The Question from the site: "What Makes Classic Car Motor Oil Different From Other Motor Oils"?  Yikes , I would say the price, $64 a gallon.   Hey folks, that stuff ain't needed in our classic engines that have very light spring pressures and very low compression ratios etc.   Think about it, when they were new, the common oil was mineral oil. It is nowhere near the oil of today, I don't care if you use the cheapest junk on the market. By the 1960s you might need a little Zinc, but nowhere near 1600 PPM. That's in the all out racing oil category. It wont hurt anything, but a good quality oil with enough Zinc like Rotella will do just fine. As for multi-grade oils they don't matter much either.  The difference in a 30W or a 10W30  is, at cold temps the 10W30 is thinner. In a running engine that is hot, they are both the same. And, there is very little viscosity difference between a 10W oil and a 50W oil at 200 Degrees. So the only thing you really need to be concerned with is the conditions of a cold start, and some zinc if you have a later 60s - 70s car.     

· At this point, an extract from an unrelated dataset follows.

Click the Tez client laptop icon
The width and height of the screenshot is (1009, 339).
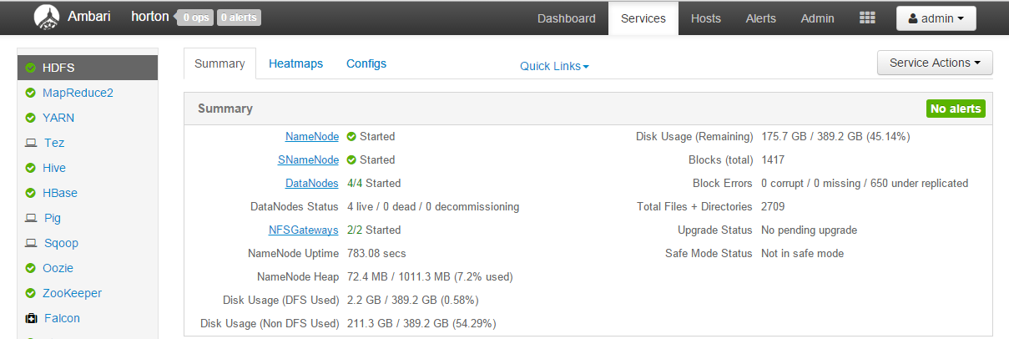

Re: Multi-Grade oils for my old LaSalle with rebuilt engine
« Reply #8 on: September 12, 2009, 12:07:31 AM »
Wayne -- very well stated.  Finally some common sense creeps into this discussion. The oils used in the 40's and 50's were very primitive compared to today's oils.  And guess what --  our cars ran fine on them!! 

The additive packages used today are highly specialized mixes of chemicals that far
exceed the requirements of our cars.  We don't drive race cars, you know.

As far as using an oil such as Rotella (the type designed for diesel engines) I don't
believe that's a good idea since the additive package is very different for those vs.
gasoline powered engines.  Using diesel engine oil Just to get a few ppm's more of ZDDP
makes no sense.  You may be doing more harm than good.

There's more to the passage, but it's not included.